Ken Mann gibi bazı akademisyenler, ceza hukukunu “küçültmeyi” mesleki bir amaç haline getirmişlerdir. Bu bilim adamları, cezalandırma amacı barındıran yaptırımları kullanma ihtiyacını azaltarak, büyük oranda ceza hukukunu yansıtan ve cezalandırıcı yönü daha fazla olan bir medeni hukuk sistemini savunmaktadırlar(139).
Devlet tarafından sıradan vatandaşların günlük faaliyetlerine yapılacak müdahalenin boğucu bir hal alabileceği endişesine sahip olan Mann gibi pek çok yazar, ceza kanunun kademeli olarak genişlemesinin alkışlanacak bir fenomen olmadığını savunmaktadır. Her çeşit yalanın yasaklanması ahlâkî bir zorunluluğun yerine getirilmesini sağlarken, bu durum gerçekte toplumda büyük bir tahribat yaratabilir. Bu görüşe göre yalan söylemek, takip edilmeyi ve cezalandırılmayı hak eden yanlış bir davranış değildir; ceza yasasının alanına yönelik bazı kısıtlamalar, devletin özel hayatın gizli taraflarını açığa çıkarmayı haklı göstermeye başlamasından önce zorla inşa edilmelidir.
5. Hilenin Faydaları ve Yalanın Yararlı Olacağı Düşüncesiyle Yasal Düzenleme Yapma Konusunda İsteksizlik
Yasanın hileye hoşgörülü olmasına ilişkin bir diğer ikna edici gerekçe de, yasal düzenlenme yapma konusundaki isteksizliğin sebebini hilenin aslında olağanüstü derecede yararlı olabileceği düşüncesine bağlamaktadır. Diderot, Hegel ve Nietzsche gibi yazarlar, Kant’ın kategorik ve yarı kategorik ahlâkçılığına karşı ayaklandılar; çünkü onlar dünya üzerinde bazı dönüştürücü etkilere sahip olmak isteyenleri alkışlıyorlardı(140).
Nietzsche, bir seferinde, ideal bir aktivistin “gerçeği söylemekten ziyade yalan söyleyen” bir kişi olduğunu… Çünkü bunun daha çok ruh ve irade gerektirdiğini” ifade etmiştir(141). Bu bakış açısıyla bakıldığında, hakikat son derece güvenli ve basmakalıp bir liman olsa da düzeni bozmaya cesaret eden, zekâyı ve ahlâkı parçalayan kişi aslında yalan söyleyen kişidir(142).

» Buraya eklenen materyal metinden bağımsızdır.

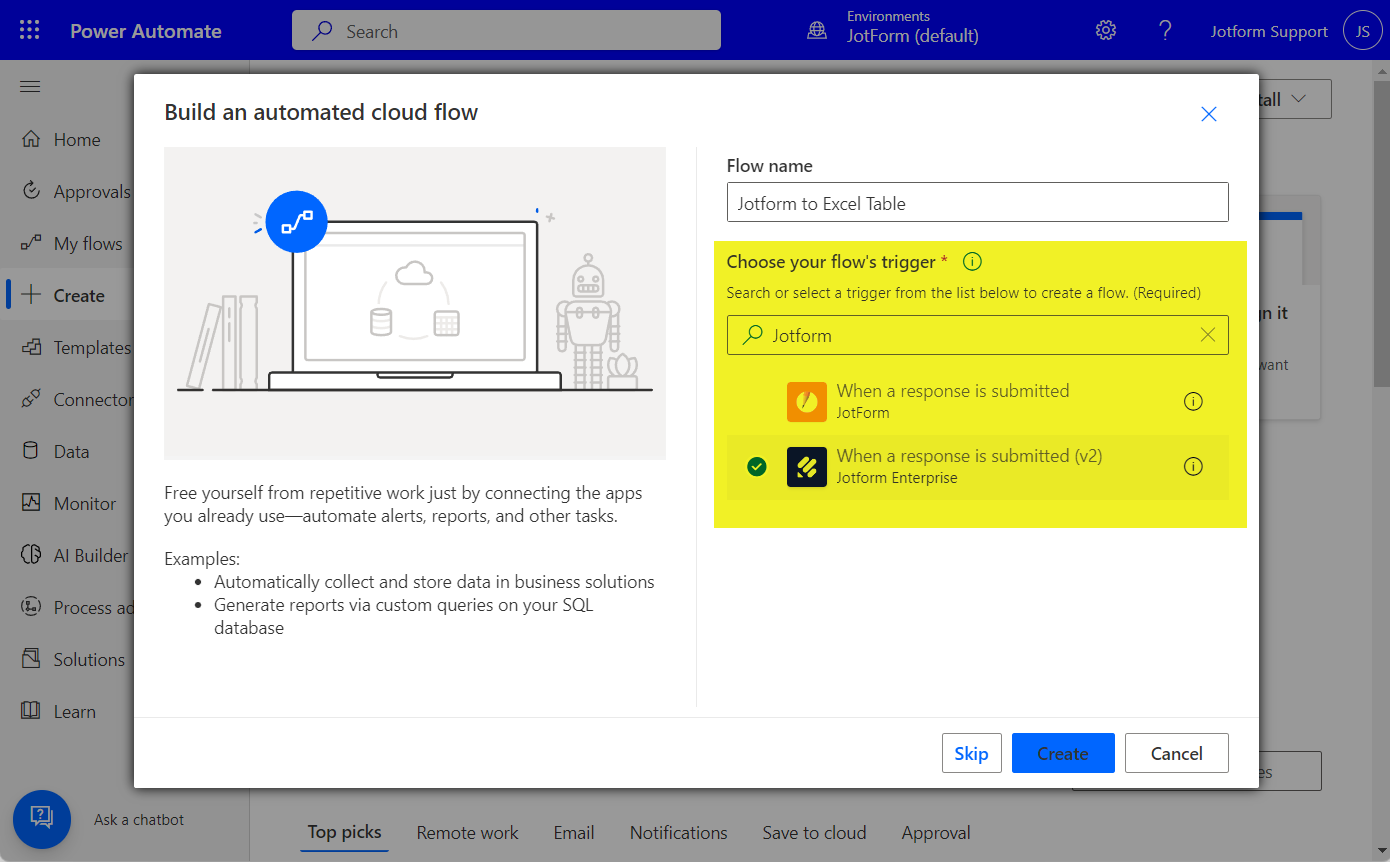This screenshot has width=1390, height=862.
Task: Open the Ask a chatbot icon
Action: point(42,819)
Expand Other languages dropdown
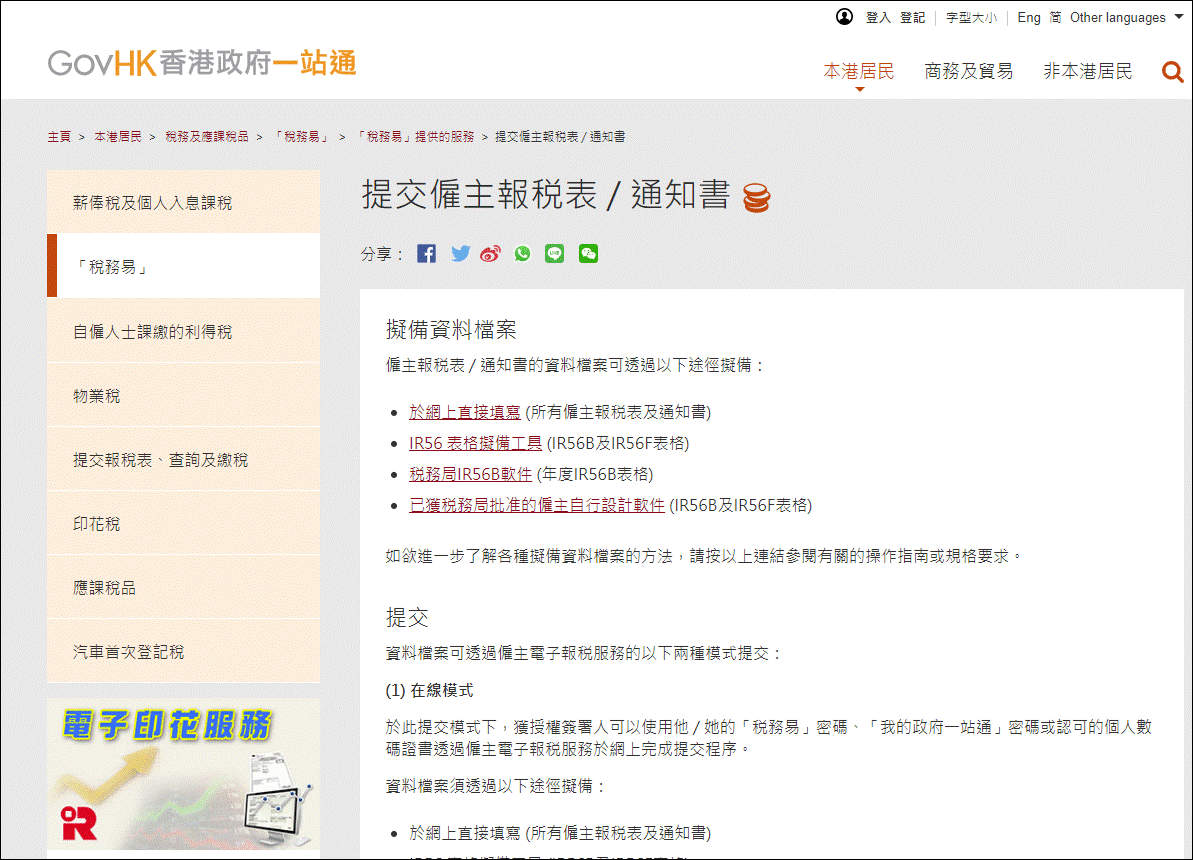 pyautogui.click(x=1124, y=17)
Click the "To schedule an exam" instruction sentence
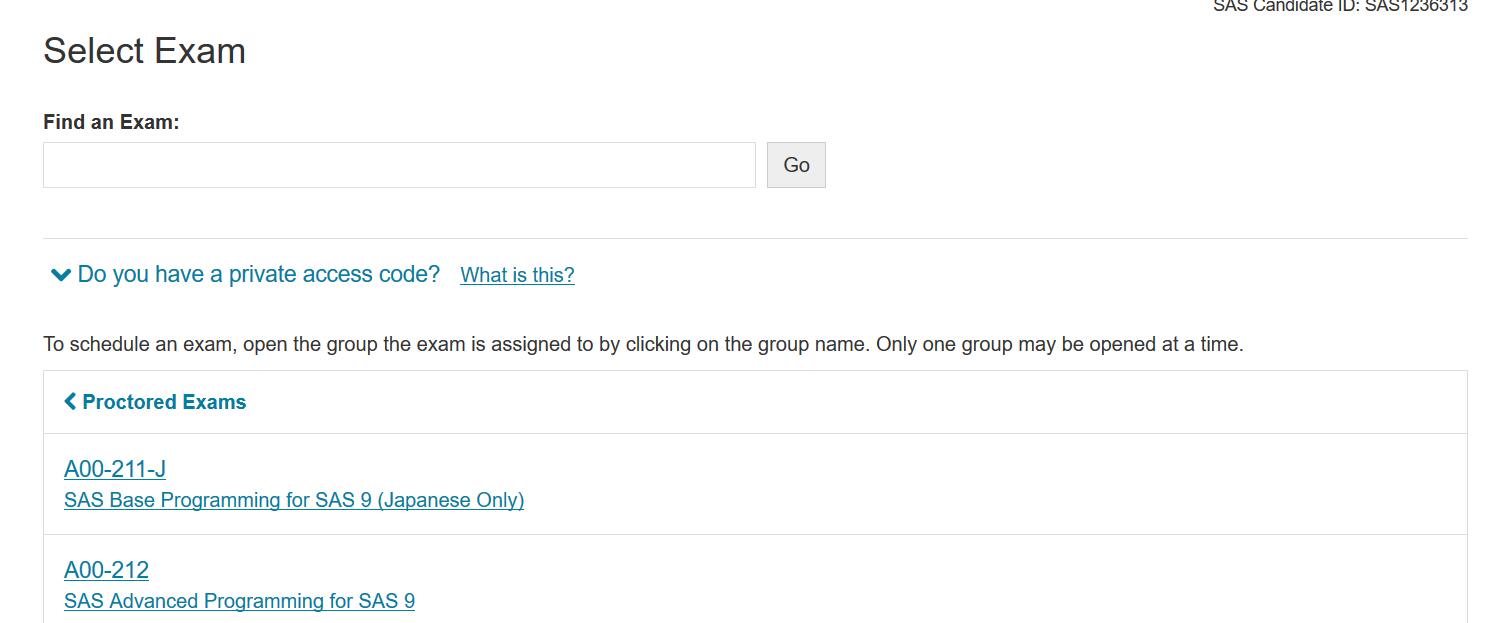The height and width of the screenshot is (623, 1509). 456,345
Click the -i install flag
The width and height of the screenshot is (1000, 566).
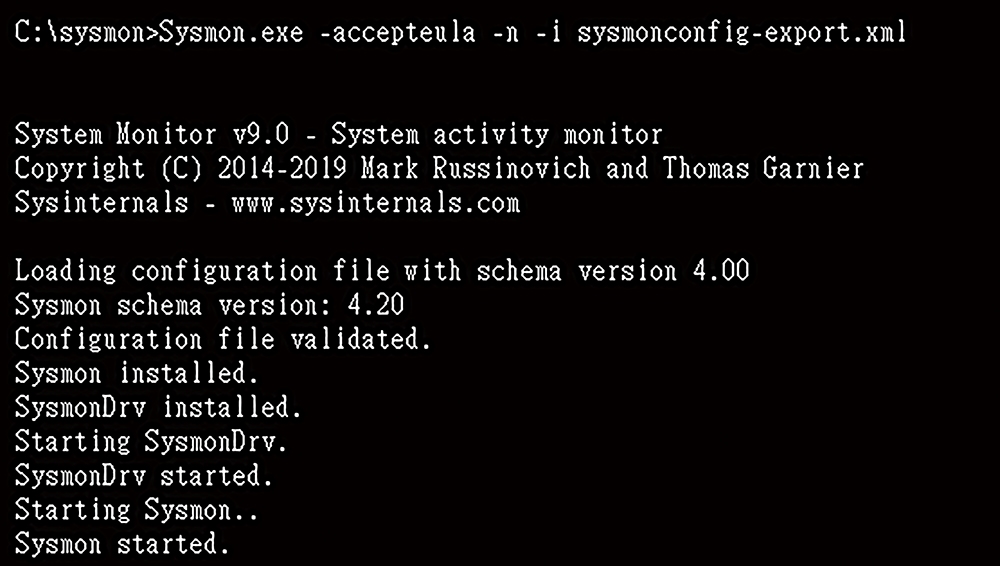point(548,33)
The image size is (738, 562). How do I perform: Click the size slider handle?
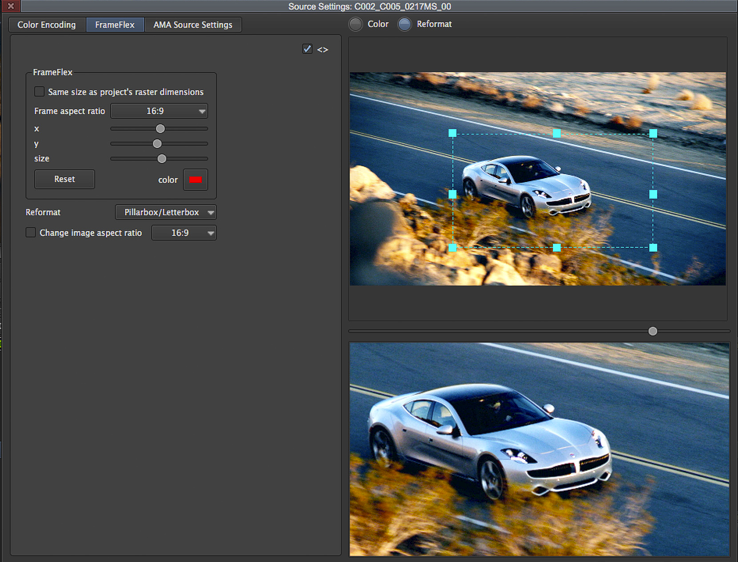[162, 159]
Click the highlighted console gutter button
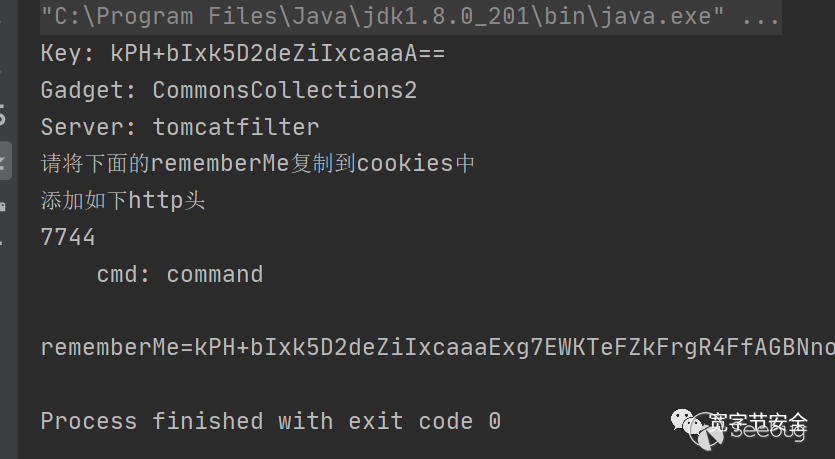 click(5, 161)
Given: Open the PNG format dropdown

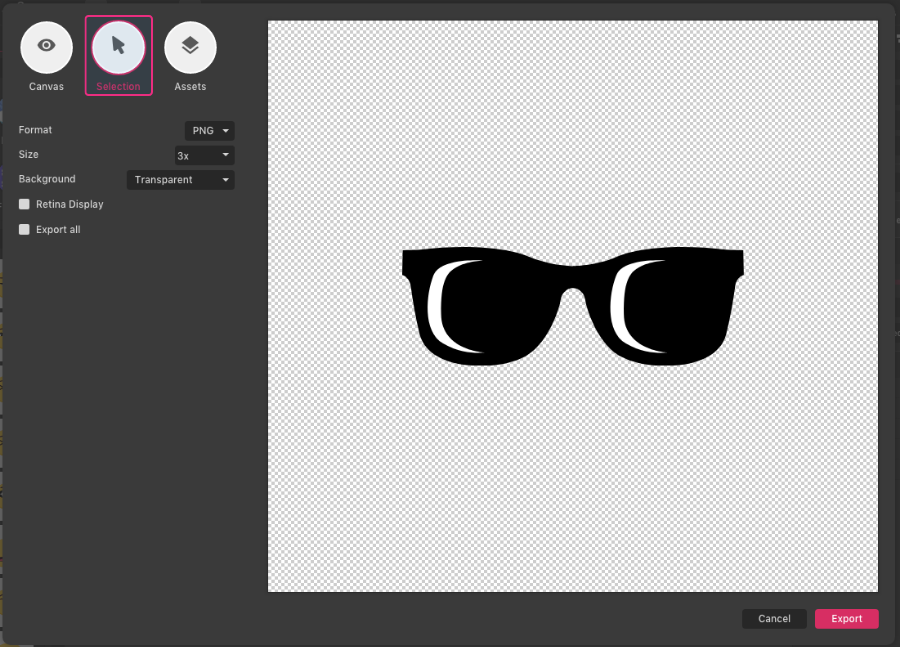Looking at the screenshot, I should pyautogui.click(x=209, y=131).
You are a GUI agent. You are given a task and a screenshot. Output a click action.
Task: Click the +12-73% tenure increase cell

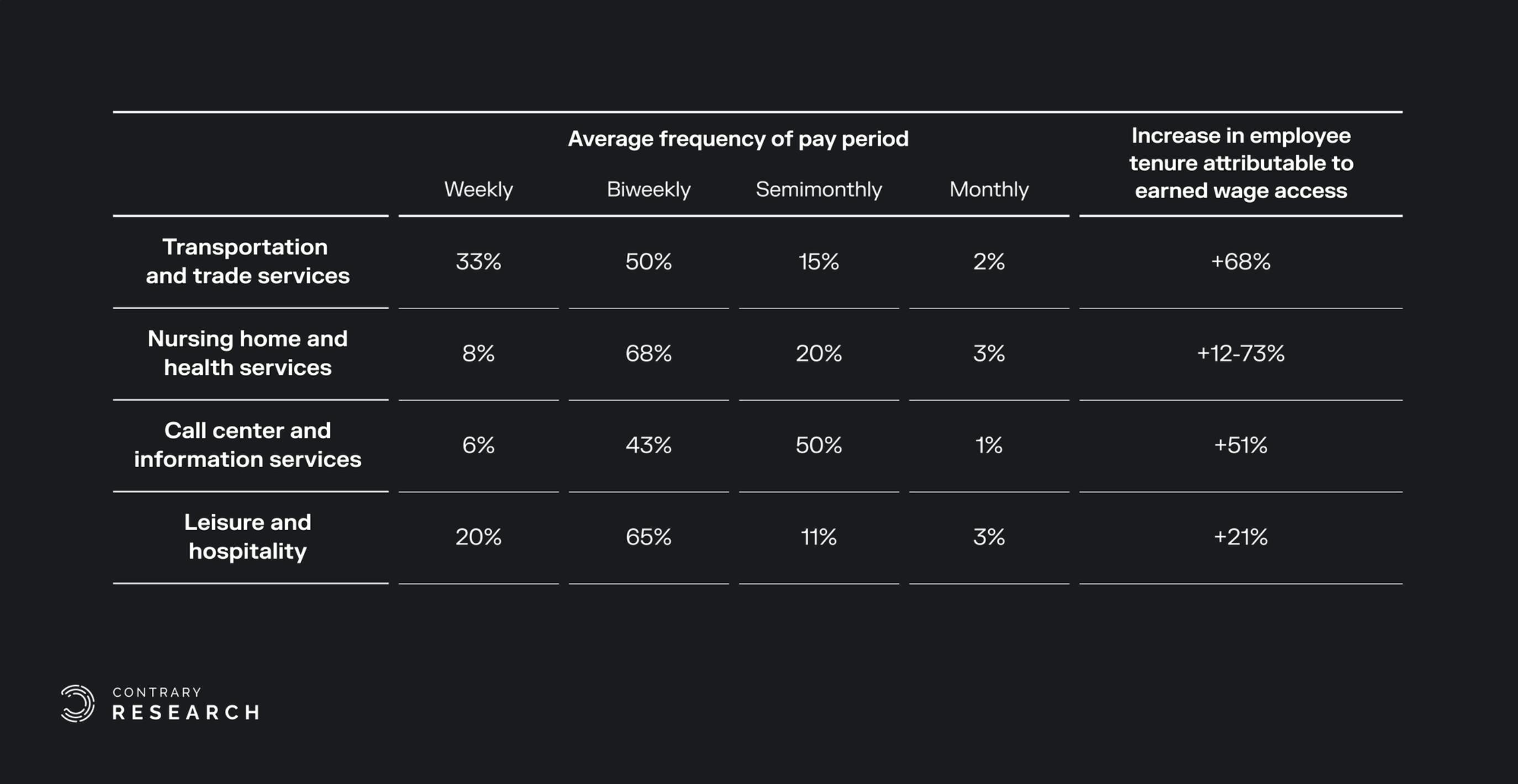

Ahlâk felsefecisi David Nyberg, hakikâti söylemeyi “ahlâken abartılmış” olarak nitelendirir ve yalanların ve diğer aldatma biçimlerinin mahremiyetin ve duygusal konforun korunması açısından sivil topluma getireceği olumlu katkıları vurgular(143). Onun bakış açısına göre, dürüst olmamak birbiriyle olan etkileşimlerimizde büyük ölçüde yer alır; bu ise uyarlanabilir temel bir yetenektir ve iyi amaçlara hizmet edebilir(144).
Yalan söyleme eylemini ve yalan söyleyenleri kınamakla birlikte, hilenin kültürümüzün temel bir parçası olduğunu, mazur görülebilir ve gerekli iletişim araçlarından biri olduğunu da kabul ediyoruz. Bir adayın iş görüşmesindeki davranışlarını düşünelim; parlak gülümsemesi ve el sıkışması ile gösterdiği seçkin tutumu ve görüşme boyunca müstakbel işverenine karşı yapmacık tavırlarını ve duruşunu ve hatta kendi deneyimi ve eğitim geçmişi konusundaki abartmalarıyla ve yalanlarla kurduğu teması – bu temas boyunca yaşananların tamamı iş arayan bir kişinin aslında sahip olmadığı özgüven ve yetenek kendisinde varmış gibi yansıtması ve karşı tarafı yanıltması titizlikle tasarlanmıştır.
Bazı meslek alanları için yalan söyleme eylemi işlerinin temel bir parçasıdır: delil toplamak ve işbirliğini ortaya çıkarmak için kolluk kuvvetleri sıklıkla şüphelilere yalan söylemektedir; doktorlar ve hemşireler acıyı teskin etmek için hastalara yalan söyler; araştırmacılar tepkileri ve davranışları değiştirmek amacıyla birtakım konuları incelemek için yalan söylemektedir; politikacılar ve diplomatlar dış politika müzakerelerinde avantaj elde etmek için yalan söylemektedir ve avukatlar görevlerinin meşru bir parçası görerek davayı dezavantajlı hale getirecek bilgileri müvekkillerinden gizlemektedir(145).
Gerçekten de çelişmeli adalet sisteminde “hukuk düzeninin geleneksel yapısı gerçeği gizlemek için kullanılabilir…”(146).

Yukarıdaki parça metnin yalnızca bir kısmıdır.